To illustrate the confusions obtained in our results and to show the influence of the parameter β on confusions, we schematised them by the Fig. 5-7.

This approach allows us to say that the parameter β can solve the problem of confusion between the various classes and that it can be regarded as parameter of improvement of classification since the images obtained correspond to the field reality.

Second step: It consists to fix β and vary the samples in order to make a classification. For that, we based ourselves on the values of the parameter β of the preceding experiments having given an image close to the reality, in other words, in which the areas are distinct. A better illustration of this step, is shown in Fig. 8 and 9 which present the results of the classification, as well as the rate of classification Tc for two choices of samples.

Fig. 4: Curve of variation expressed as a percentage of each topic according to parameter β

Fig. 5: Results of classification according to parameter for area fallow land

Fig. 6: Results of classification according to parameter β for area scrub

Fig. 7: Results of classification according to parameter β for area surf

Fig. 8: Result of classification for the first sample Tc = 90.26%

Fig. 9: Result of classification for the second sample Tc = 95.45%

DISCUSSION

To validate the results obtained in this article, we have compared them with those obtained in (Achab et al., 2007).

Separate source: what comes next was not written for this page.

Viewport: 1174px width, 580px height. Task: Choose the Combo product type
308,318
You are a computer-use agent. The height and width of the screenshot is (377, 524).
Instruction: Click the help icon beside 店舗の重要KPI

The researchers of this study used the MRF model single-grid to classify the same regions shown in Fig. 1. The results show that the classification rate in the case of MRF-multi-scale Tc = 95.45 is significantly higher than the MRF model single-grid Tc = 58.68 where they are a lot of confusions between classes. There is even a total lack of the burnt class, while in the MRF-multi-scale all classes are present and the result of the classification matches the reality.

We compared our results with those obtained using K-means (Iarkani and Amel, 2008). The parameter to be determined in the K-means is the value of k that represents the number of classes (in our case k is equal to 12). The best recognition rate obtained in their work is Tc = 83.01%, but with a persisting confusions between classes sebkhat and urban, sand and land.

Our approach has improved the classification rates and the results obtained correspond to the reality.

CONCLUSIONS

For the selected method Models Multi-scales and for the steps considered, we noticed that the results obtained depend highly on the choice of training samples.

In our first step, which consists in fixing the sample and varying the parameter, we noted that confusion persists on the Sebkhat level, scrub and fallow land. That is highlighted by Fig. 5.

For stage this degradation, one can add other data such as the slope, altitude, etc As regards the second step, which consists to fix Beta and vary the sample, the results obtained show a clear improvement of classification compared to the first step. That is well to illustrate by Fig. 6 and 7.

The results obtained starting from the experiments showed, that by making a good choice of the sample and β parameter we can minimize confusions and improve classification of the satellite images by the random fields of Markov, approaches Multi-scales.

The development of fast and robust algorithms for processing and analysis of this type of data is therefore of great importance. It has been demonstrated recently that a Markov-random-field (MRF) model, based on the statistical properties of imaging, provides an ideal framework processing remote sensing data The proposed approach improves classification accuracy when applied to the segmentation of multispectral remotely sensed images with ground truth data.